When I made it to the first OBOD Gulf Coast Gathering camp, there was a meeting setup for all the Bardic students. Here, I found a few others had struggled with the balance of mundane life and studies while others seemingly had no problem. I learned a few techniques to getting things completed, but one notation stuck with me: everyone learns at their own pace. There is no time limit to the lessons because of this. You learn at your own pace. And that currently is a reminder to me as I work through my Ovate studies, which are decidedly not as much as the Bardic studies were. That presents a new set of challenges to my mind. Getting through lessons that have a much weaker call to me.

Don’t get that statement wrong. I am not about to stop on my Ovate studies. I am merely indicating that the challenge of making it through these studies comes from a different place than before. And as I did make it through my Bardic studies, I will make it through my Ovate studies. I am finding that I need to determine a different perspective to get there.

Most people, it seems, look at the course work and see a daunting set of lesson plans set before them. A booklet of material that is broken down into what feels like a set of lesson plans. And seemingly an internal self-realized clock that says – you can do it in a year. Maybe that needs to be changed to: you SHOULD do it in a year because I never found anything that suggested that I should complete my studies in any specified time frame. “Everyone learns at their own pace.” My firm belief is that this is where folks develop a mental road block, that they feel they must overcome. When they don’t – because Life gets in the way – they become paralyzed, not knowing what to do and their abaility to progress is just shot.
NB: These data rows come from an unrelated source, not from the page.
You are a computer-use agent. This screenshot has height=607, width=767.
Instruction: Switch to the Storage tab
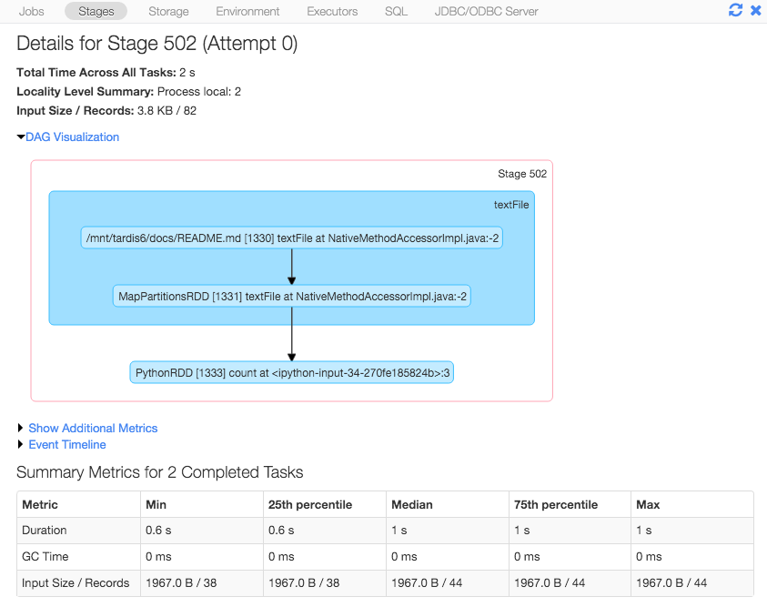click(168, 12)
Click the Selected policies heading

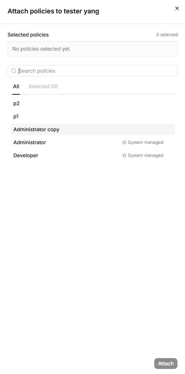[28, 35]
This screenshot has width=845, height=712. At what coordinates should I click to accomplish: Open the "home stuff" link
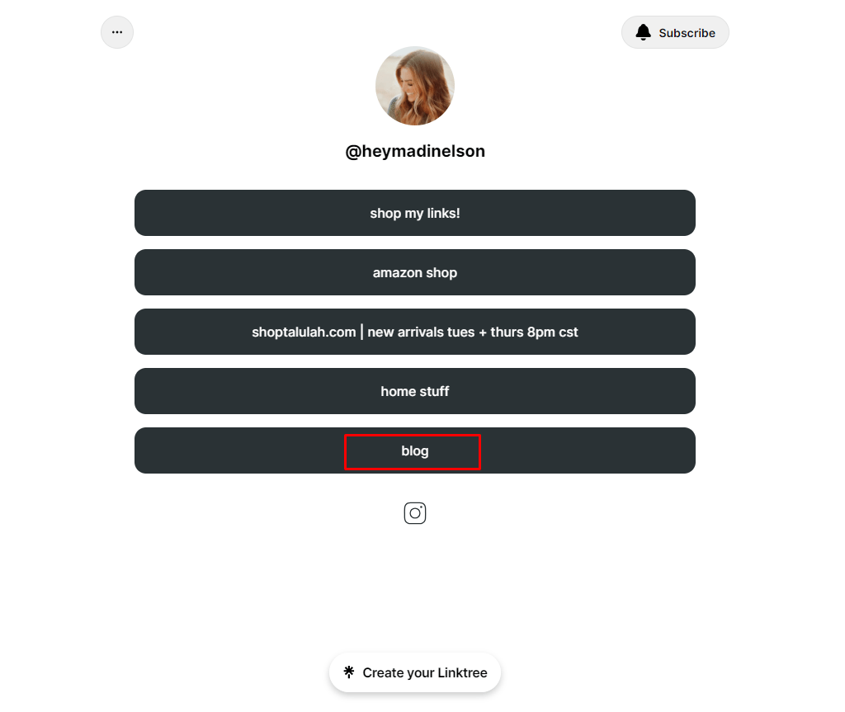click(415, 391)
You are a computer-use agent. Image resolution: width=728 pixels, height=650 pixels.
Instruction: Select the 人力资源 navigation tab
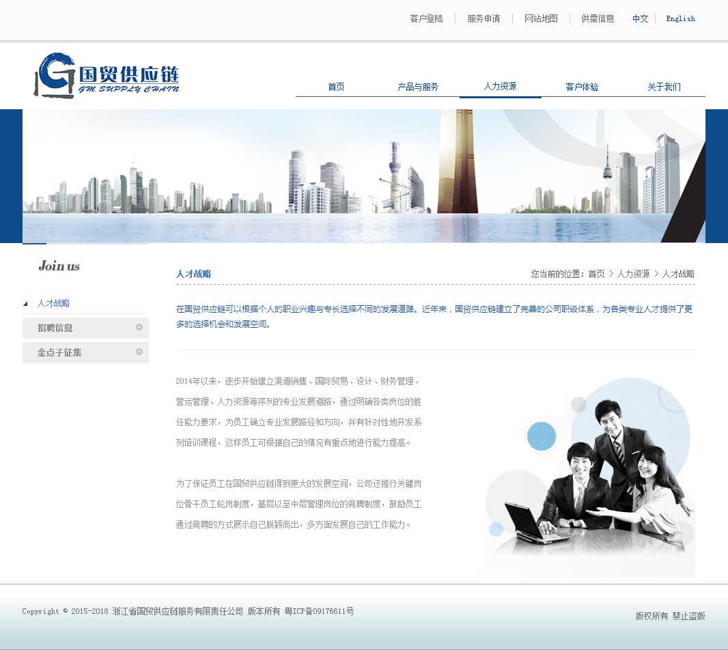coord(500,86)
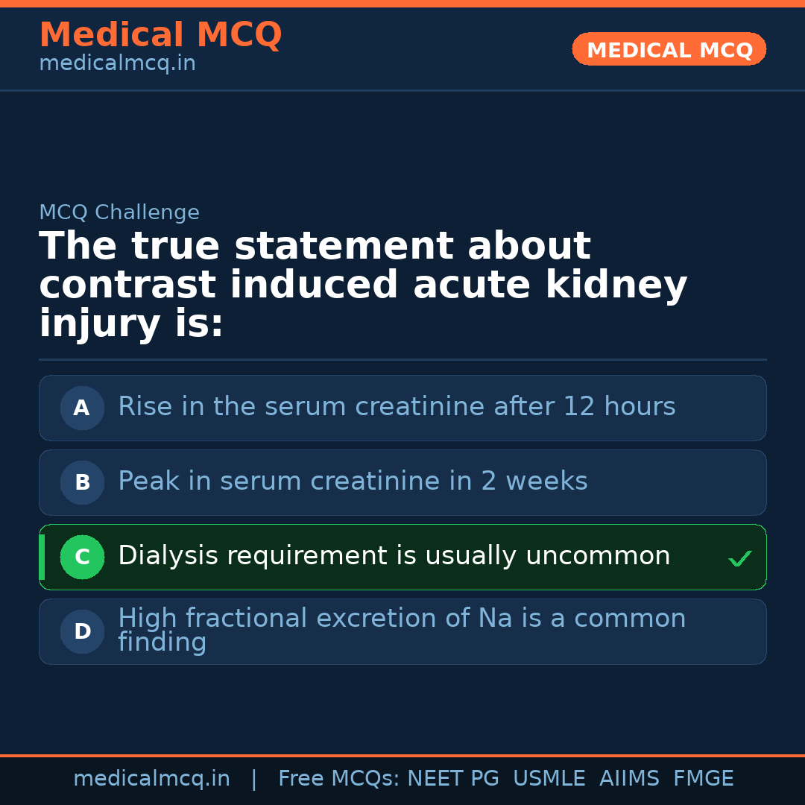Pick answer 'Peak in serum creatinine in 2 weeks'
Screen dimensions: 805x805
click(353, 482)
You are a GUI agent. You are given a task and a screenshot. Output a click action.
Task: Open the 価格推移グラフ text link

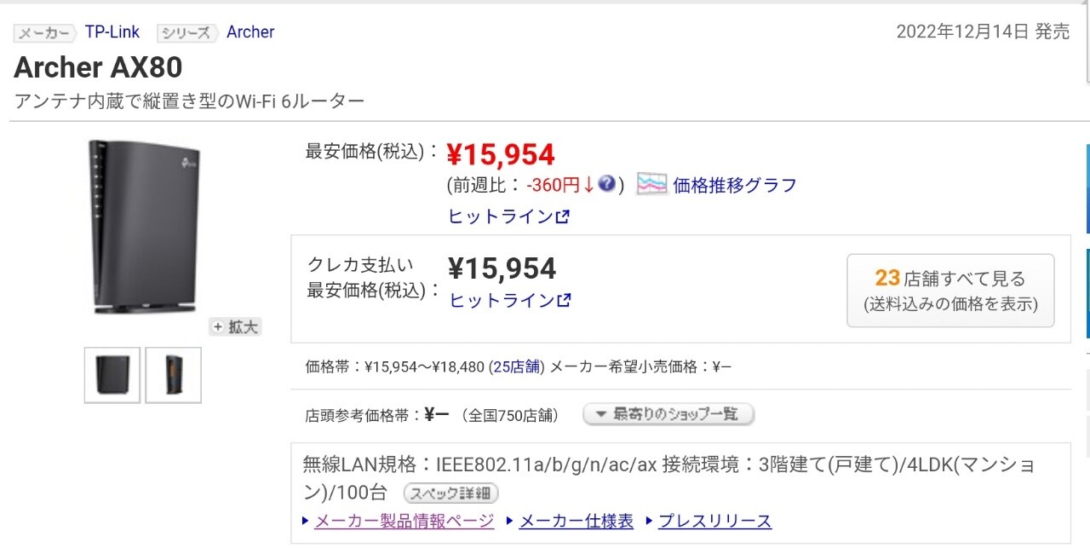(x=735, y=185)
I can understand where this comes from. In all the schooling that we have had – there’s a time limit for everything. Lessons have deadlines to be submitted. Tests have a specified time frame in which they must be completed. You must move forward each year within grade progression: first grade, second grade, ninth grade, until you graduate with a high school diploma. Yearly progression matters for everything. In college, you get a number of courses you must complete before moving on to the next progression of courses, until you meet all the requirements for your degree. If you fail, you get held back, and your graduation date gets pushed back another semester, because you have to complete that course with a satisfactory grade. Deadlines. Submission dates. Course start dates. Course end dates. Expected graduation dates. All of that leads to dealing with deadlines in the work place. You begin to live your life under a set of self-imposed deadlines. Things have to be done by this date. And this becomes the default for how you handle your life and it creeps into your new-found learning: your Druidry studies.

Except that you don’t have to approach it that way. Learning Druidry, Wicca, whatever Spiritual path you are on is not about the grade or title you attain. Yeah, I’ve made it past my Bardic grade. I’m on my Ovate grade. I have a desire to finish the Ovate grade and progress to the Druid grade. I have a desire to finish that….for what? Yes, I get to say that I am a Druid that completed the OBOD coursework for the three grades. But is that what I am trying to attain? Some sort of bragging rights?
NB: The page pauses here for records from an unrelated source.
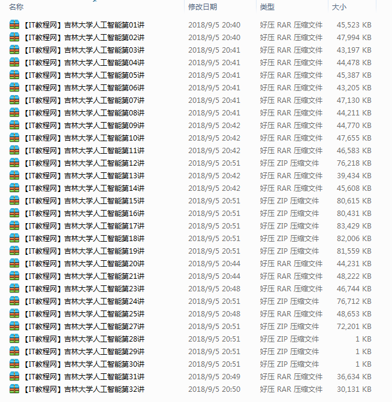Click the 好压 ZIP 压缩文件 type of 第27讲

(290, 327)
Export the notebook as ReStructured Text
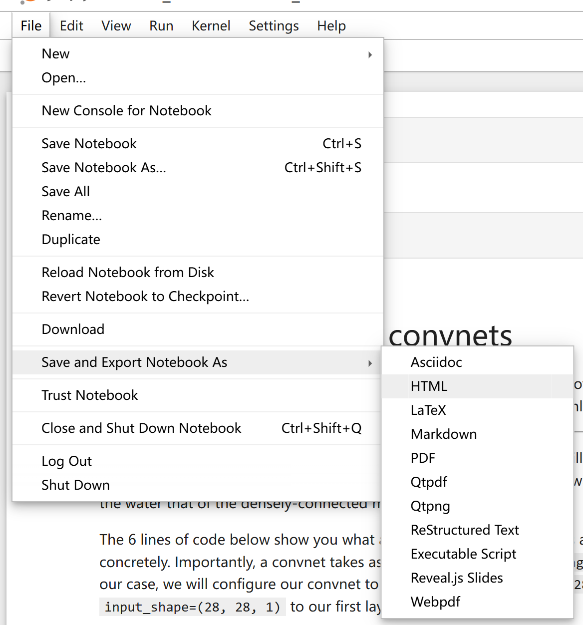Image resolution: width=583 pixels, height=625 pixels. pos(464,530)
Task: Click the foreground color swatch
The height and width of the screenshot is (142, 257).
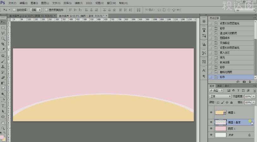Action: [2, 138]

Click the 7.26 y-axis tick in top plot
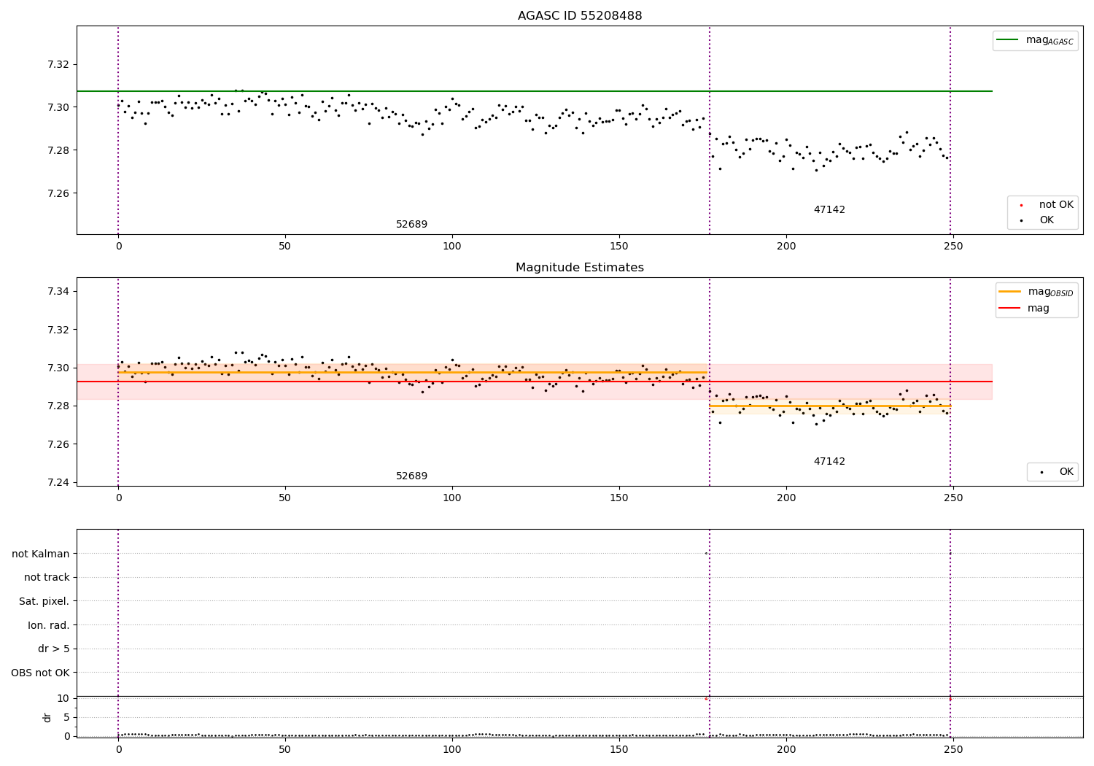[58, 193]
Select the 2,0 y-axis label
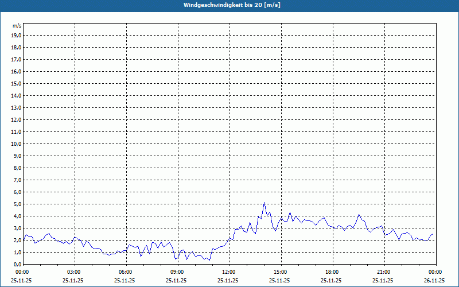The height and width of the screenshot is (287, 459). [x=17, y=240]
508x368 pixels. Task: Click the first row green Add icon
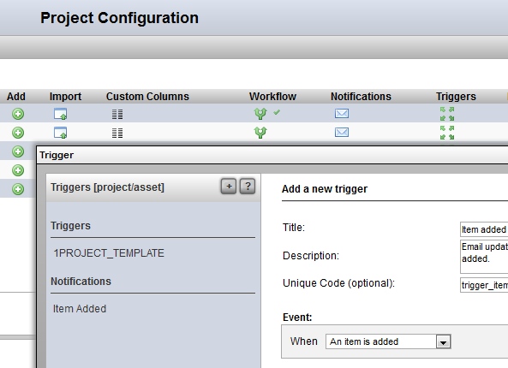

Certainly, working through the three grades is an important part of my Spiritual Path. And yes, I will have a manner of fulfillment at finishing the three grades. But it won’t make me any more important than I am now. It may place me in a position where I can get a chance to work with other OBOD folk going through the courses, to help guide them towards fulfilling their own goals and desires over what the coursework is for. As a former instructor, I always loved the moments where I saw students’ have that little light of understanding get “turned on.” Always a great feeling, especially when I got them to understand that I didn’t turn their light on – they did. I only helped them to understand where they might find that switch within themselves. But that’s only a side desire of doing my work in the grades. My first desire is to become a better “me” through the work. To learn and experience what I can through the course work. This is about altering aspects of myself into something that I want to become.

I don’t keep an altar in the house. This is as close as it gets.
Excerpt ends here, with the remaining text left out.